··· Task input

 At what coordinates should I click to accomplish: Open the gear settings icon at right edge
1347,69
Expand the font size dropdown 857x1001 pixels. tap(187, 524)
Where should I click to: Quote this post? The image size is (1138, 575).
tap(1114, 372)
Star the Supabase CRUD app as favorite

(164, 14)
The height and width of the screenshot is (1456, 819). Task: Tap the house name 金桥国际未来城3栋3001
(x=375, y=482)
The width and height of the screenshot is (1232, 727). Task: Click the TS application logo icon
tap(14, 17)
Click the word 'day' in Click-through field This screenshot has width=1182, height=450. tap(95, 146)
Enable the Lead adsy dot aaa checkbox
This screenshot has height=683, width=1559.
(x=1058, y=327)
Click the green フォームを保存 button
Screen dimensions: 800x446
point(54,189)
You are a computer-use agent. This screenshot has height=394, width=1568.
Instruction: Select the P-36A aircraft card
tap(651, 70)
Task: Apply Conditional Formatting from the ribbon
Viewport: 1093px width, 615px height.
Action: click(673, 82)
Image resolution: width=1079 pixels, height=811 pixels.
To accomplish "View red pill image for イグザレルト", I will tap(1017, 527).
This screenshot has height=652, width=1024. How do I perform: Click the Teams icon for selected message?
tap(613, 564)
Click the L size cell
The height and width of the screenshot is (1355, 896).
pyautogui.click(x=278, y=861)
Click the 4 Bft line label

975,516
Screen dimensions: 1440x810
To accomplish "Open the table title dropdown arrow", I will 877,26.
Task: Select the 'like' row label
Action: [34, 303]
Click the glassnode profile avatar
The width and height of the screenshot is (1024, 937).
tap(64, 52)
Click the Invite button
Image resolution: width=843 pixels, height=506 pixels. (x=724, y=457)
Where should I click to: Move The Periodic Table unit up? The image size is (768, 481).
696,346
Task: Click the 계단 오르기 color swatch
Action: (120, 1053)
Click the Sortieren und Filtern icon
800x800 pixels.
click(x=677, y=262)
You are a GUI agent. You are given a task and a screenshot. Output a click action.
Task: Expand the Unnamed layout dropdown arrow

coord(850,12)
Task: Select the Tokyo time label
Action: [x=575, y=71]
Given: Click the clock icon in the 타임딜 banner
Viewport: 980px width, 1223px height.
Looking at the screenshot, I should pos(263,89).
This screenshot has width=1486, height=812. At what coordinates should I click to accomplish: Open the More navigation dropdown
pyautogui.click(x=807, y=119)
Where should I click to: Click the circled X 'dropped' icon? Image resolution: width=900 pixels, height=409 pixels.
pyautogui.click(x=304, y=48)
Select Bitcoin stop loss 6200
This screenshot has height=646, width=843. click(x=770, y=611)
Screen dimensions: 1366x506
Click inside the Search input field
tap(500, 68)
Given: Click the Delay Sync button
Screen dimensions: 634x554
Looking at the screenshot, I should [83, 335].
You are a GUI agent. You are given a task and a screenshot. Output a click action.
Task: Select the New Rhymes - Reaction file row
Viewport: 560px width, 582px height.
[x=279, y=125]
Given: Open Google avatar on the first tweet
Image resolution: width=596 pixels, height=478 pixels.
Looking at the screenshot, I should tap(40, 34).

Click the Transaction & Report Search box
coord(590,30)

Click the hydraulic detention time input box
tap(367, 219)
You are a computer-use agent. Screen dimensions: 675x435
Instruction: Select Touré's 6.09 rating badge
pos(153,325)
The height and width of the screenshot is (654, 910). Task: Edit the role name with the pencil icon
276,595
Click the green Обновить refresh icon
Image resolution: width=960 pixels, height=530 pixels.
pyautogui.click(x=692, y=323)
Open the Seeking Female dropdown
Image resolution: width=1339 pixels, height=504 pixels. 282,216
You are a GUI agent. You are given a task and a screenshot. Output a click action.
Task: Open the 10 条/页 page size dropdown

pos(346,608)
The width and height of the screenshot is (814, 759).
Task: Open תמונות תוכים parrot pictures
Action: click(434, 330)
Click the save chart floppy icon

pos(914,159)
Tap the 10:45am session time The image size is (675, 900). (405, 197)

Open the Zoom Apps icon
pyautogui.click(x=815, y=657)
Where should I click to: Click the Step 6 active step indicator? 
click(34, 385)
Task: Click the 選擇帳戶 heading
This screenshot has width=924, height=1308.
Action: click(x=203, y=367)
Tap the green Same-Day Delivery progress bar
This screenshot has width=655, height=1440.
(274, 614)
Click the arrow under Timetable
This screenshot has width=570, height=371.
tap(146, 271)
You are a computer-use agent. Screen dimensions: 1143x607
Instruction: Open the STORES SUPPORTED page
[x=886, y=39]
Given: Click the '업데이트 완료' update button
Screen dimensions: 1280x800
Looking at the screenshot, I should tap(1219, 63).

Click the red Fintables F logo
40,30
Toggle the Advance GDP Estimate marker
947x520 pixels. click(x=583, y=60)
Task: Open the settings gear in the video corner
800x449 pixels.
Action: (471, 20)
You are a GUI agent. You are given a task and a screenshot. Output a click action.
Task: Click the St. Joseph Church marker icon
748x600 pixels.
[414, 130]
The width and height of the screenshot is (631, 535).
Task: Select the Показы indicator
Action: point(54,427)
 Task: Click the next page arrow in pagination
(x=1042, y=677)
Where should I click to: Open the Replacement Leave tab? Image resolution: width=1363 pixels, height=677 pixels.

······

» **Work item**
What you give back should be exactly the lines of the entries above from the one containing "This screenshot has width=570, height=371." to the end, and nothing more.

» **Exercise output**
This screenshot has width=570, height=371.
tap(146, 271)
You are a computer-use agent. Screen dimensions: 1143x607
Instruction: Open the STORES SUPPORTED page
[x=886, y=39]
Given: Click the '업데이트 완료' update button
Screen dimensions: 1280x800
Looking at the screenshot, I should tap(1219, 63).

Click the red Fintables F logo
40,30
Toggle the Advance GDP Estimate marker
947x520 pixels. click(x=583, y=60)
Task: Open the settings gear in the video corner
800x449 pixels.
Action: (471, 20)
You are a GUI agent. You are given a task and a screenshot. Output a click action.
Task: Click the St. Joseph Church marker icon
748x600 pixels.
[414, 130]
The width and height of the screenshot is (631, 535).
Task: Select the Показы indicator
Action: point(54,427)
 Task: Click the next page arrow in pagination
(x=1042, y=677)
Where should I click to: Open the Replacement Leave tab? Image resolution: width=1363 pixels, height=677 pixels.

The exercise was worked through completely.